Can Acupuncture Treat Infertility?

Medically reviewed by Debra Rose Wilson, PhD, MSN, RN, IBCLC, AHN-BC, CHT on October 10, 2017Written by Corey Whelan

Overview

Acupuncture is a type of alternative medicine. It’s originally from China, but is now practiced around the world. Acupuncture may provide some benefits to people experiencing infertility, especially when combined with traditional medicine. It may help:

  • relieve stress
  • regulate hormonal imbalances
  • increase blood flow to the uterus and ovaries

Read on to learn more about the use of acupuncture for infertility.

What does the research say?

There’s no conclusive evidence to support the use of acupuncture for the treatment of infertility. Some studies show little to no benefit. Other studies report significant, positive results.

Acupuncture is challenging to study. There are different types of acupuncture, including:

  • trigger point acupuncture
  • auricular acupuncture
  • traditional Chinese acupuncture
  • moxibustion

Each type uses unique techniques. Acupuncture may also be used as a standalone treatment, in conjunction with herbal medications, or in addition to standard medical treatments. All of these factors further affect study results.

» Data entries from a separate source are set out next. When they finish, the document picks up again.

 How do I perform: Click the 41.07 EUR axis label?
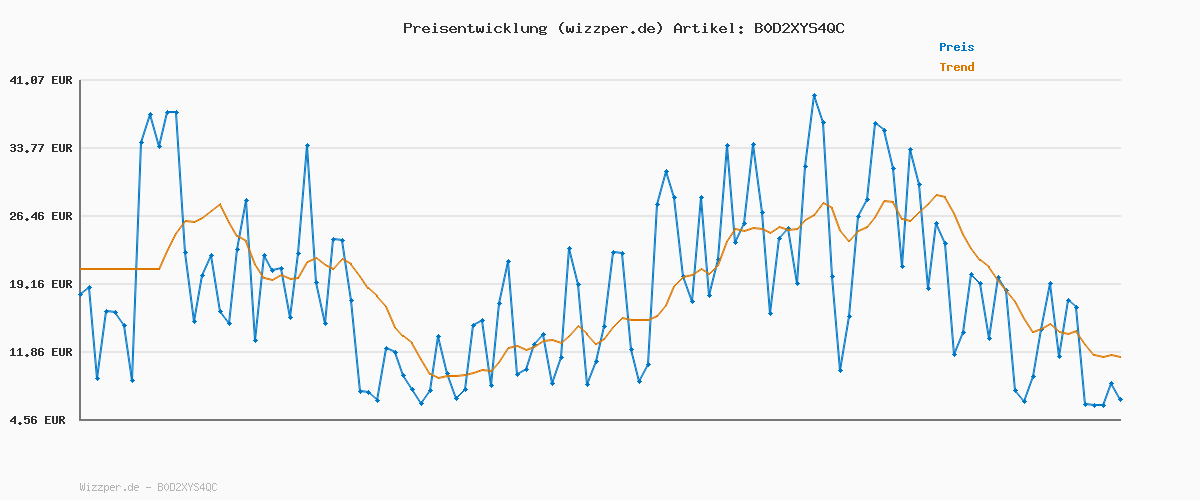tap(41, 80)
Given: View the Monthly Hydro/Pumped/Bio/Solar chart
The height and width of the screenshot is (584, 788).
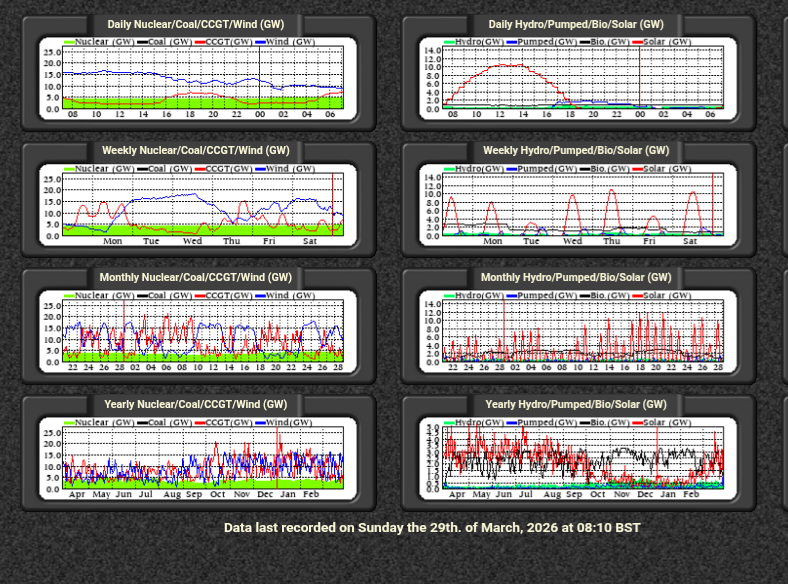Looking at the screenshot, I should [584, 332].
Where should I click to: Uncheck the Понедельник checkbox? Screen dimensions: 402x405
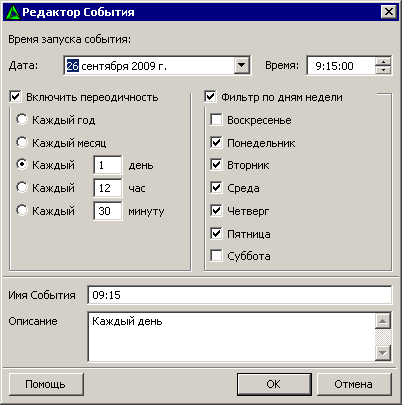pos(216,143)
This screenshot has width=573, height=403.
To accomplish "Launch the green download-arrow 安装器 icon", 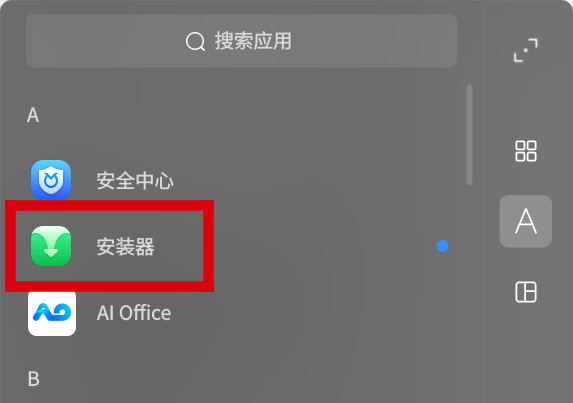I will (x=51, y=246).
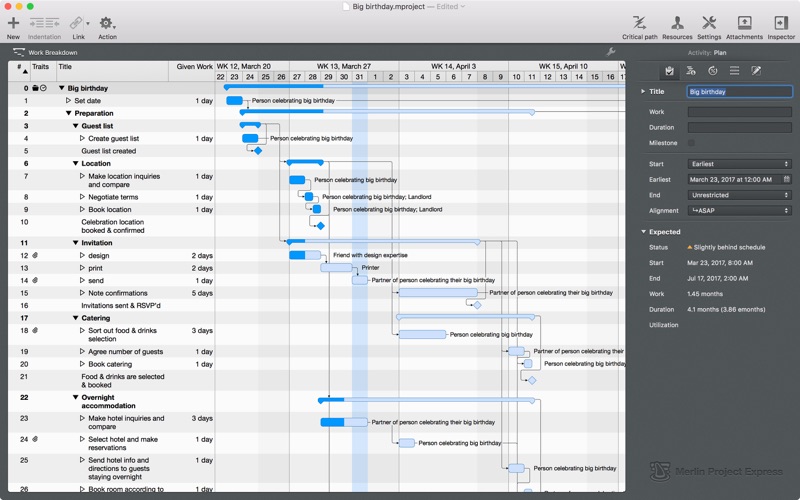Collapse the Preparation group
The image size is (800, 500).
[69, 114]
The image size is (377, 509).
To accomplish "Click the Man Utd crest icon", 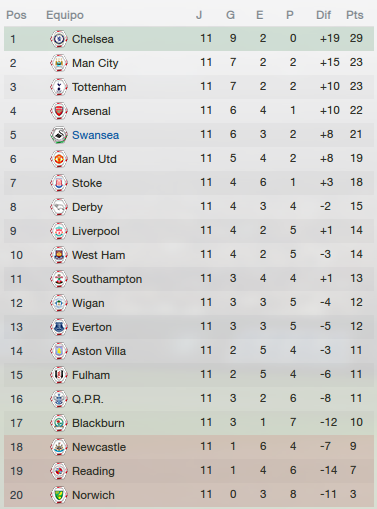I will tap(59, 159).
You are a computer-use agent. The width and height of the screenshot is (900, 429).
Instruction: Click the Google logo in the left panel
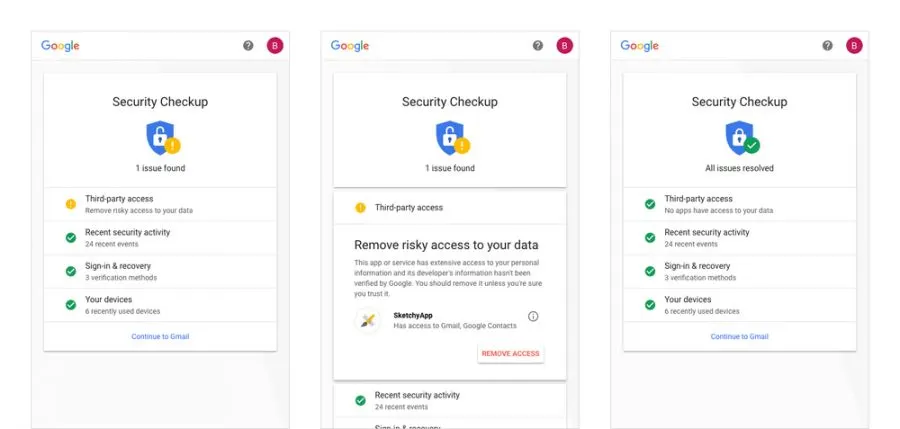(60, 46)
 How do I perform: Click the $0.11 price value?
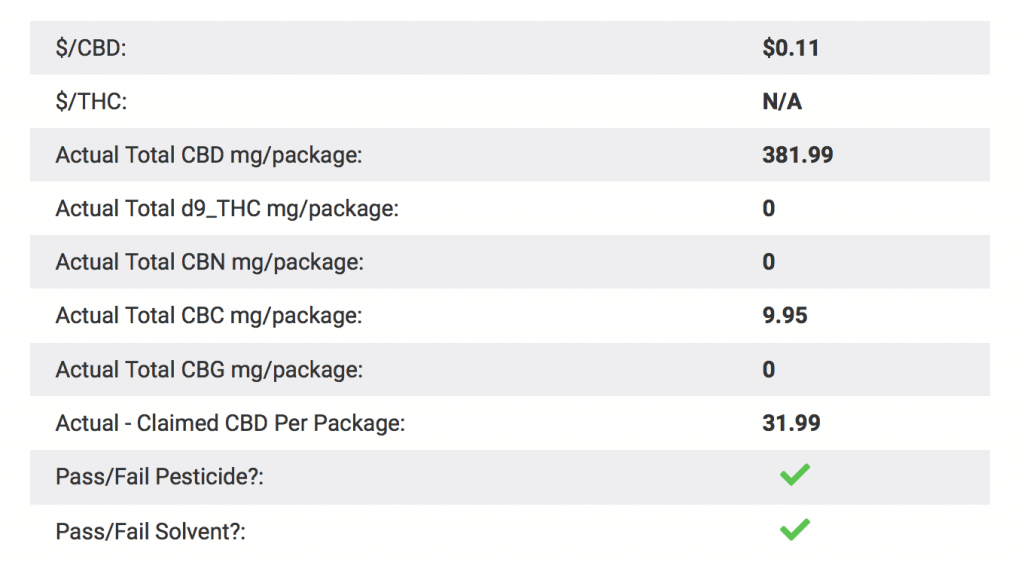[x=791, y=48]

In a systematic review, researchers analyzed data from multiple, randomized controlled trials. They found some evidence that acupuncture improves menstruation and ovulation in women with polycystic ovarian syndrome when used alone. Researchers also found slight improvements to hormone levels when acupuncture was used in addition to medications.

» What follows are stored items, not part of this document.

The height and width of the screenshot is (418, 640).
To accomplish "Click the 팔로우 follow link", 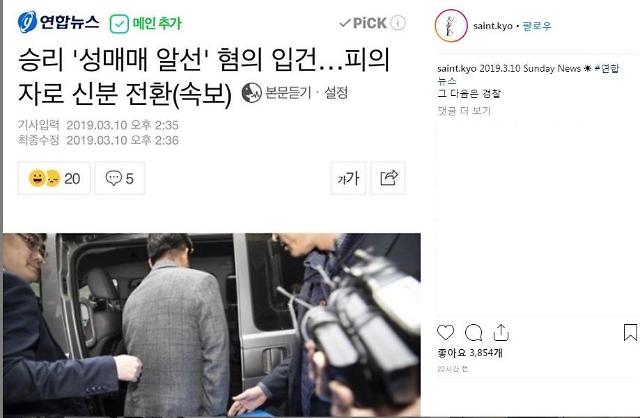I will pos(537,26).
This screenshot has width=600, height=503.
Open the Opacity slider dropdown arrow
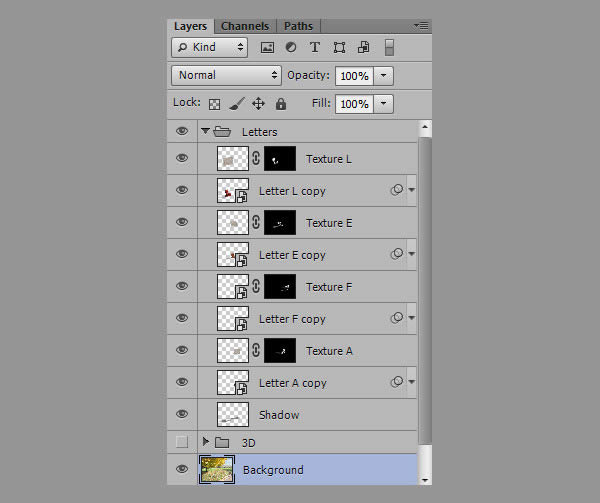pyautogui.click(x=385, y=75)
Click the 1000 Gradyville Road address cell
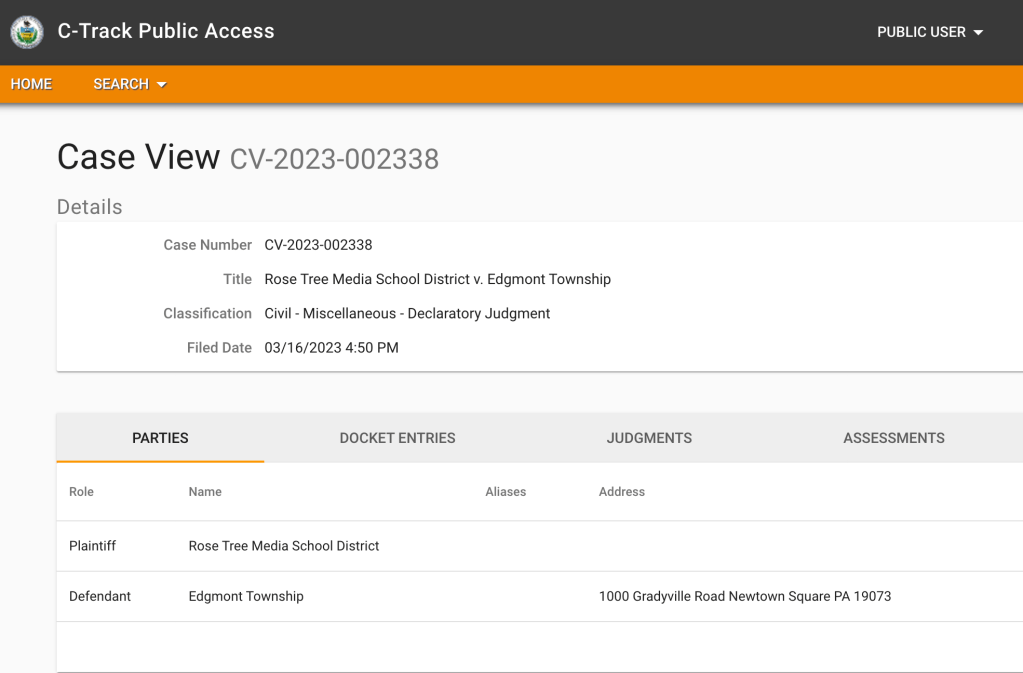 coord(744,596)
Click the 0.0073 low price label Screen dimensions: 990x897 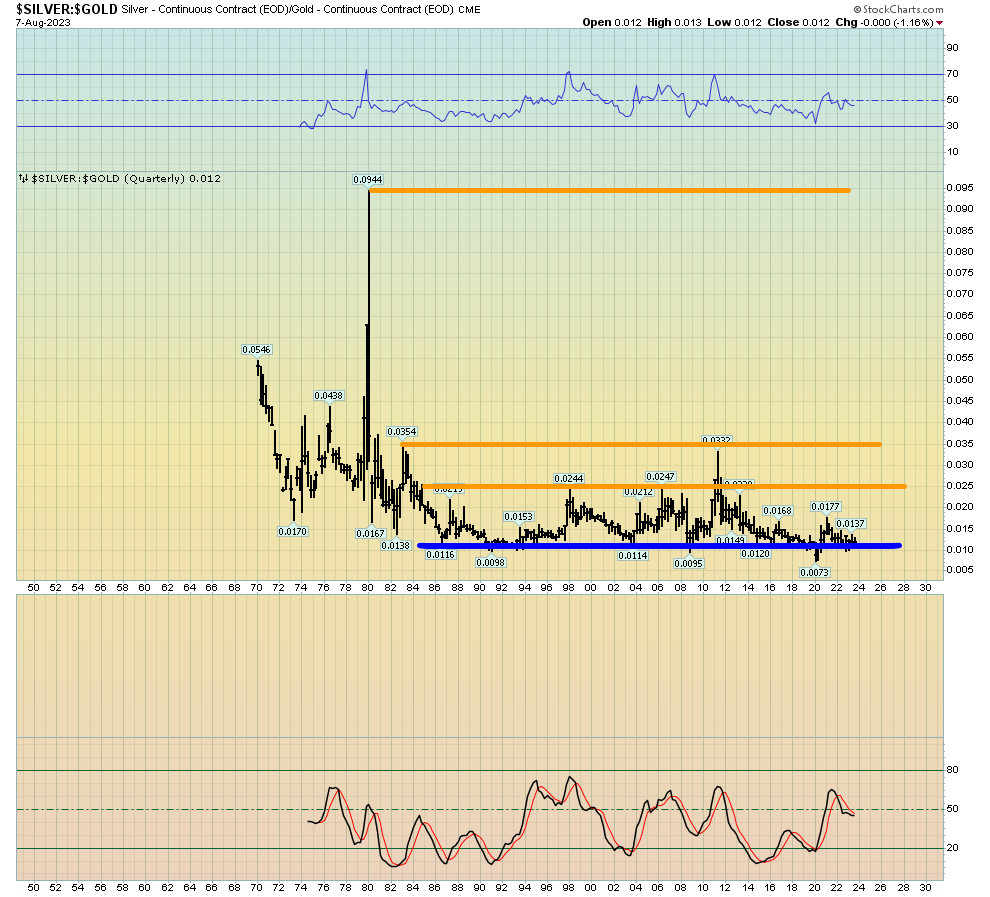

A small study found that acupuncture improved pregnancy rates in women receiving assisted reproductive technology treatments. However, a meta-analysis and systematic review found no evidence that acupuncture improves outcomes for women using in vitro fertilization (IVF).

A very small analysis of two men with varicocele, a common type of male factor infertility, looked at the use of acupuncture for the treatment of male infertility. The study results indicated that acupuncture may help reduce scrotal temperature when used with herbal medicine and other forms of traditional Korean medicine. This study was extremely small. More research is needed to understand the relationship between acupuncture and male fertility.

Acupuncture and stress

Infertility and treatment plans for infertility can be stressful. Chronic stress can negatively affect pregnancy outcomes. Acupuncture may help reduce stress, which, in turn, could improve pregnancy outcomes.

What to expect

Your acupuncturist should be a licensed professional. The National Certification Commission for Acupuncture and Oriental Medicine has a national database of licensed acupuncturists you can use.

Infertility clinics often have acupuncturists on staff. Others work in conjunction with licensed professionals they can recommend.

Acupuncturists use needles that they gently insert into acupoints. Acupoints are areas on the body where it’s believed that the body’s energy flow, or Qi, can be stimulated. Stimulating Qi is thought to promote healing.

The disposable, single use needles your licensed acupuncturist uses must:

  • be made from stainless steel
  • have a handle
  • be sterile
  • be used only once

A licensed acupuncturist will work in a very clean environment and will comply with all FDA regulations concerning needles.

At your first visit, your acupuncturist will do a holistic assessment and ask about your medical history and symptoms. They will ask more questions than you expect, and some may seem to be unrelated to fertility. Let them know about any blood work or medical tests for infertility you’ve had. The results from these tests will be taken into account when your treatment plan is determined. The number of visits you need will also be discussed.

If you’re having in vitro fertilization or any other type of assisted reproductive technology, your acupuncturist and current physician should coordinate treatment. Acupuncture treatments are sometimes timed to coincide with embryo transfer during IVF.

You may be asked to wear loose-fitting garments or a hospital gown during acupuncture. Your jewelry may also be removed. Some acupuncturists may ask that you refrain from eating or drinking anything that might stain your tongue or the inside of your mouth.

The needles used for treatment are almost as thin as hair and very flexible. You may feel them being inserted, but it shouldn’t be painful. During treatment, you may become very relaxed or fall asleep. Sometimes, dizziness or nausea may occur during the first treatment.

You may be asked to schedule one or more appointments a week initially. The frequency of visits typically decreases over time.

Risks

Choosing a licensed, experienced acupuncturist is the best way to reduce your risk for complications. It’s also important to discuss your full medical history with your acupuncturist. That includes medical concerns that are not related to infertility. Some conditions, such as bleeding disorders, may increase your risk for complications.

A reputable clinician will only use disposable, sterile needles. That reduces your risk of infection.

It’s possible that a practitioner may push a needle in too far, but there is little risk of injury. Be sure all needles are removed before you leave the office.

Takeaway

Acupuncture may help treat infertility. Research is inconclusive on how beneficial acupuncture is as a treatment for infertility, however. Talk to your doctor if you’re interested in learning more about acupuncture. They can help you determine if you’re a good candidate for this treatment.